Stomach Cells Happier with Dark Roast Coffee

In a study presented at the meeting of the American Chemical Society, food chemists found that dark roasting coffee produces a chemical compound that keeps stomach cells from producing the excess acid often caused by coffee drinking. Christopher Intagliata reports

Ever get a sour stomach after your morning coffee? Well, you might end up switching to a dark roast—because that coffee concoction may leave you with a happier tummy. That's according to research presented at the American Chemical Society meeting in San Francisco. [And to be published in the Journal of Agricultural and Food Chemistry,]

Some coffees are labeled "stomach friendly," because they're steam treated to drive out caffeine and other chemicals thought to cause gastrointestinal distress.
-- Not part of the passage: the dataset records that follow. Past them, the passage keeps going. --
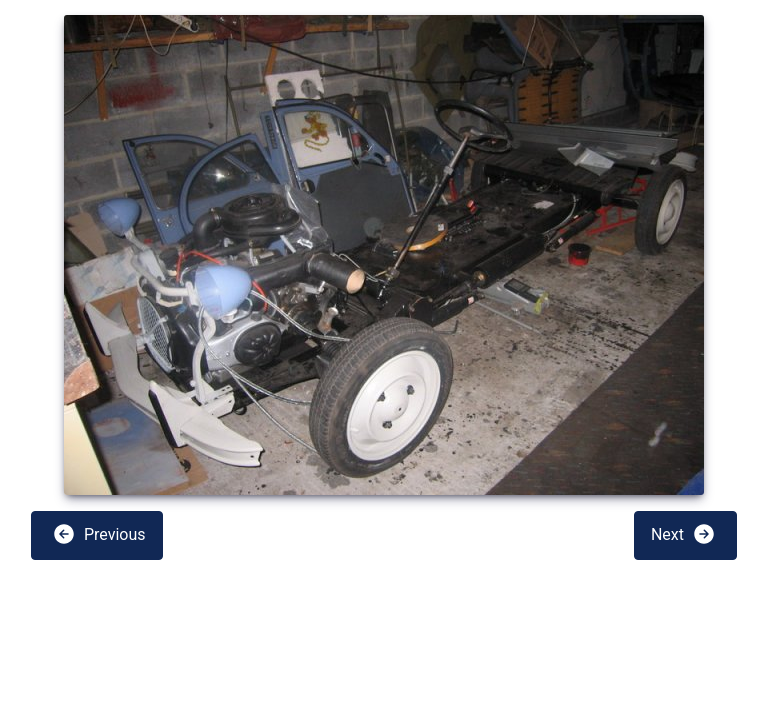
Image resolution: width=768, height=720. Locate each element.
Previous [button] (99, 534)
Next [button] (683, 534)
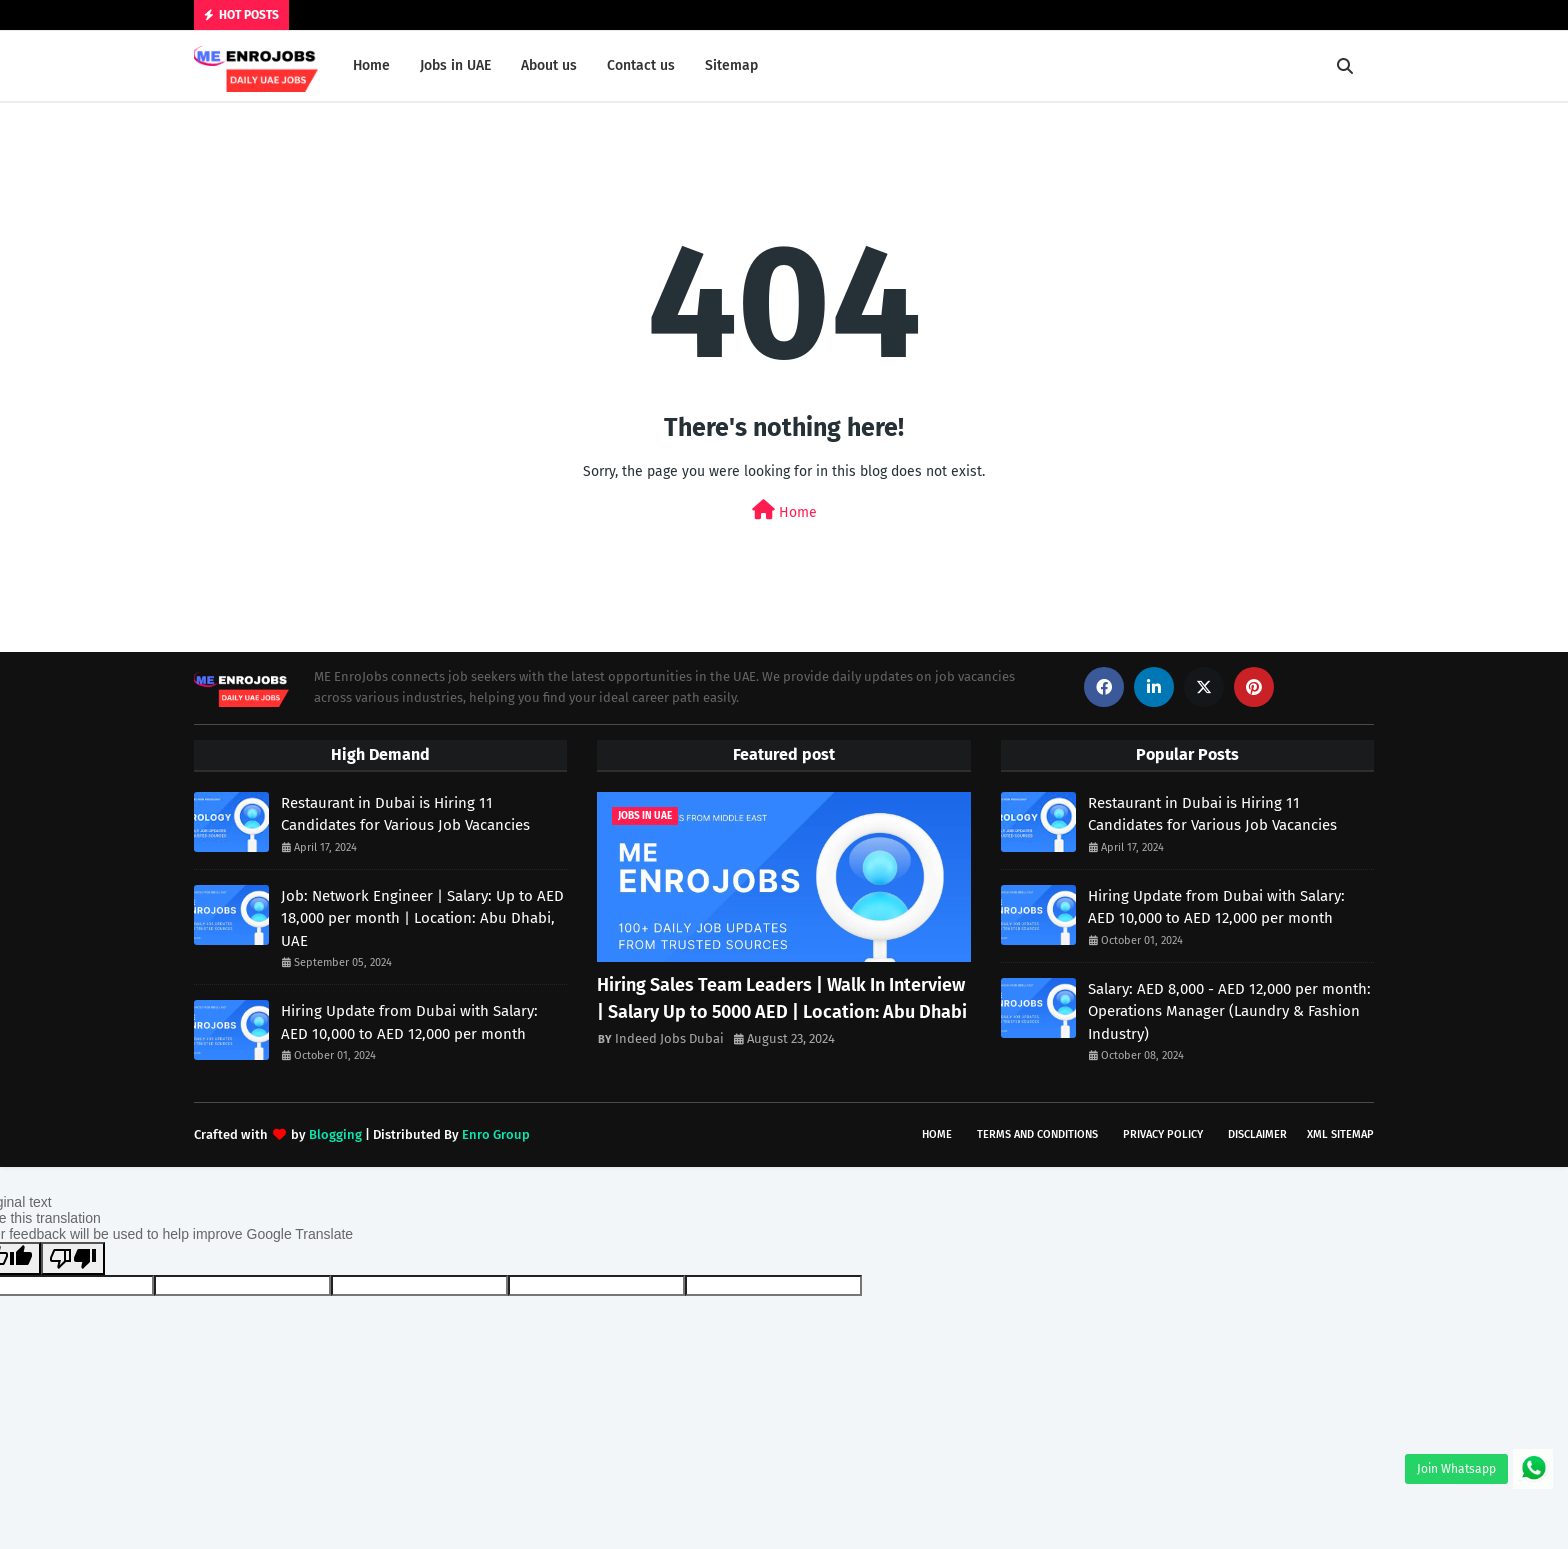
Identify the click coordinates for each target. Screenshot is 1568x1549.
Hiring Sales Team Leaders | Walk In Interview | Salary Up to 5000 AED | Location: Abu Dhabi (782, 998)
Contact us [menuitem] (641, 65)
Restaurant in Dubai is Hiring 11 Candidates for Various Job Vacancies (405, 814)
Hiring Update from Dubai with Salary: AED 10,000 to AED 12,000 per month (409, 1022)
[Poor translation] (73, 1258)
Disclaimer (1257, 1134)
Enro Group (496, 1134)
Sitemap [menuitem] (731, 65)
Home (784, 510)
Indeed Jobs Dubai (669, 1038)
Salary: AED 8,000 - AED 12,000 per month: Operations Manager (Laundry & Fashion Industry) (1229, 1011)
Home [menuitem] (371, 65)
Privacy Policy (1163, 1134)
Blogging (335, 1134)
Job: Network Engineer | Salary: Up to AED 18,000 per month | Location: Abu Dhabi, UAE (422, 918)
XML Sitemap (1340, 1134)
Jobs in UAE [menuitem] (455, 65)
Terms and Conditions (1037, 1134)
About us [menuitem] (549, 65)
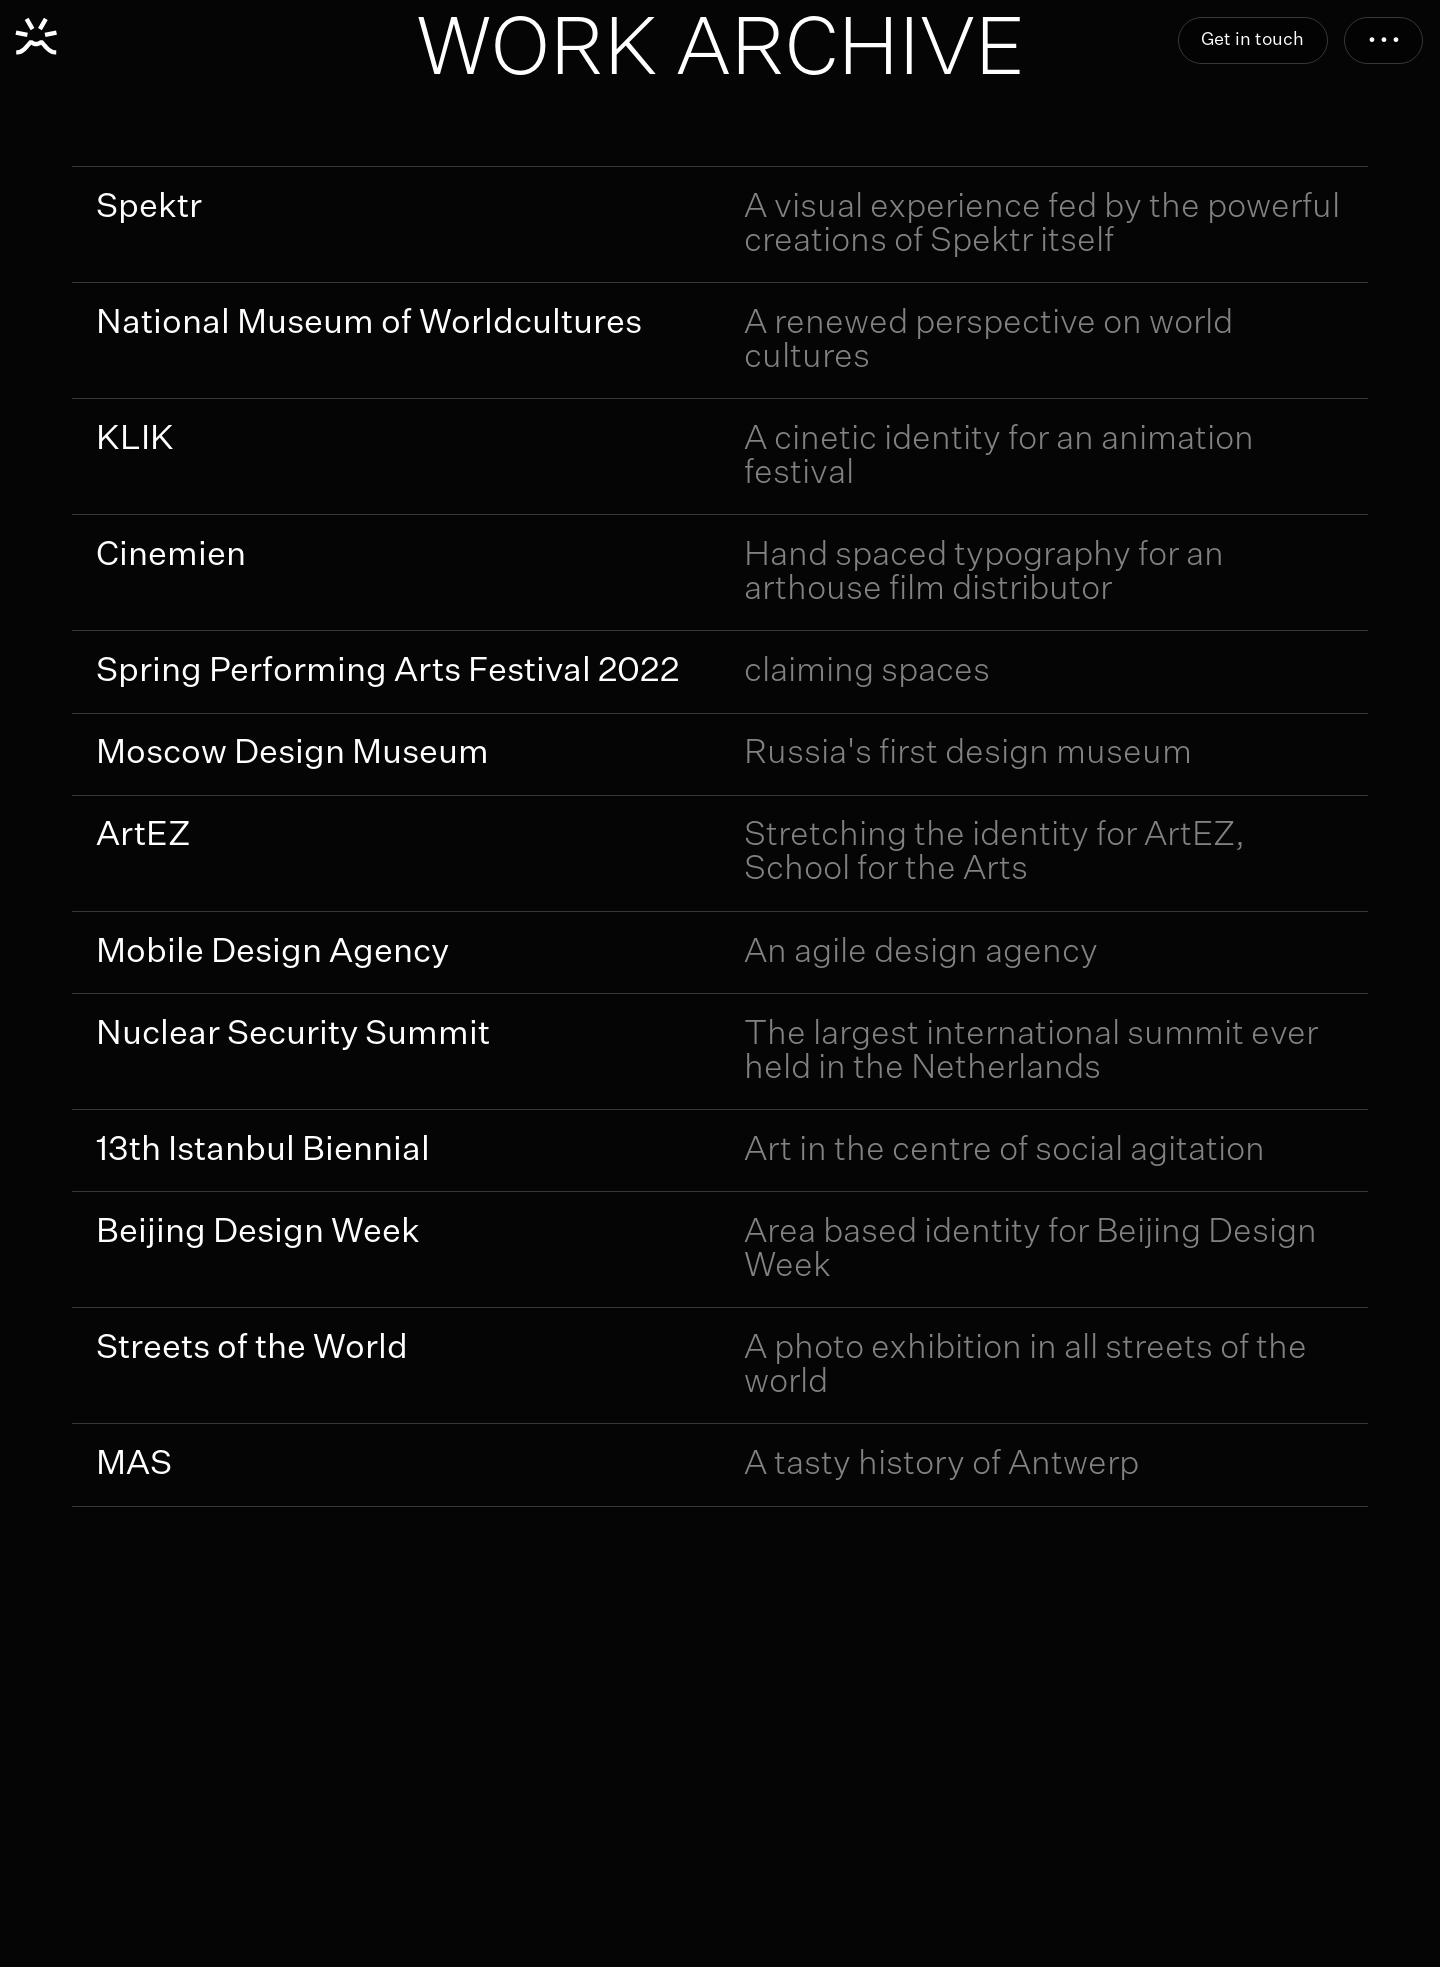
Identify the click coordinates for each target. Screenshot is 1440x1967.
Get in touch (1252, 40)
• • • (1384, 40)
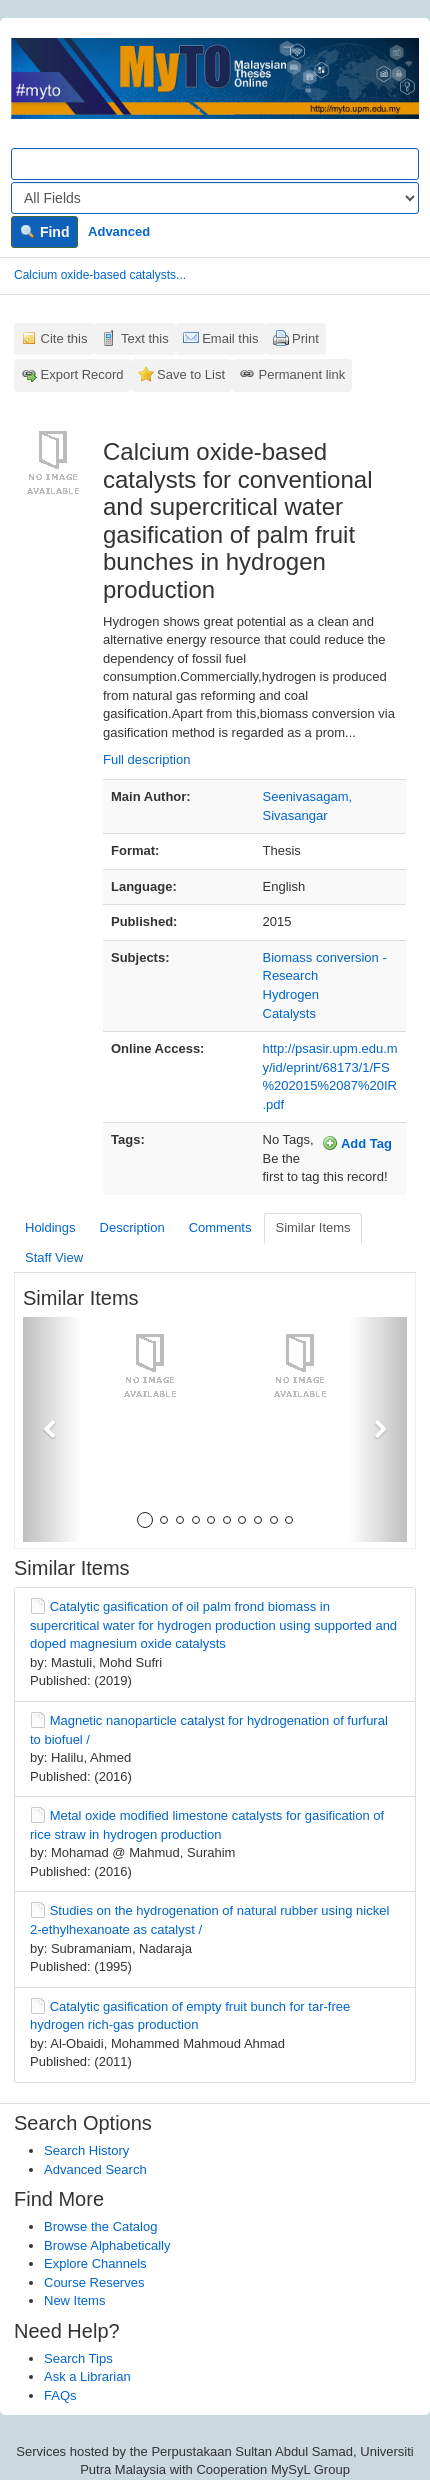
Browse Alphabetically (107, 2245)
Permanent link (302, 374)
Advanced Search (95, 2169)
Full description (146, 759)
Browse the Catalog (100, 2226)
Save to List (191, 374)
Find (44, 232)
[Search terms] (215, 164)
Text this (145, 338)
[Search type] (215, 198)
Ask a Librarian (87, 2376)
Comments (220, 1227)
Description (132, 1227)
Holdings (50, 1227)
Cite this (64, 338)
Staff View (54, 1257)
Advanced (119, 231)
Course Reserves (94, 2282)
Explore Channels (95, 2263)
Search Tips (78, 2358)
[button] (52, 1429)
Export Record (82, 374)
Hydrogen (291, 994)
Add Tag (357, 1143)
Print (305, 338)
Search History (86, 2150)
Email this (230, 338)
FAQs (60, 2395)
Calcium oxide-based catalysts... (100, 275)
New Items (74, 2300)
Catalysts (289, 1013)
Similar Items (312, 1227)
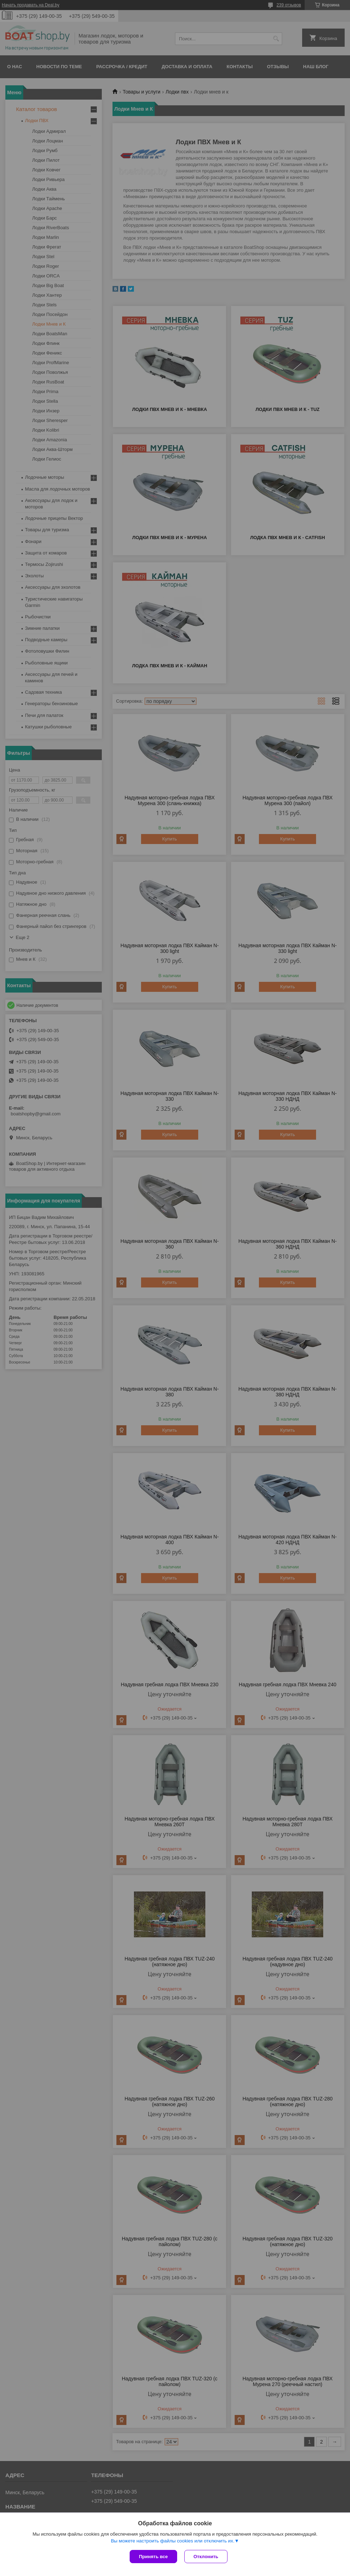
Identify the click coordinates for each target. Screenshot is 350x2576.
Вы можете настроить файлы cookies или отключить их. (172, 2541)
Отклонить (206, 2556)
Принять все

But food chemists [Veronika Somoza et al.] wanted to know exactly which chemicals were behind the heartburn. So they took extracts of two coffee blends—one light, one dark—and their steam-treated counterparts. Each extract proved to be a unique chemical mix, with different amounts of caffeine and other compounds.

When the researchers served these coffee extracts to cultured human stomach cells, the cells jacked up acid production. Except in the case of one extract, high in a compound called N-methylpyridinium—a chemical produced in the roasting process that's not found in raw green coffee beans. And the darker the roast, the more there is. Now the researchers are test roasting a stomach-soothing N-methylpyridinium blend. Human trials will determine if it has all the boldness with none of the reflux.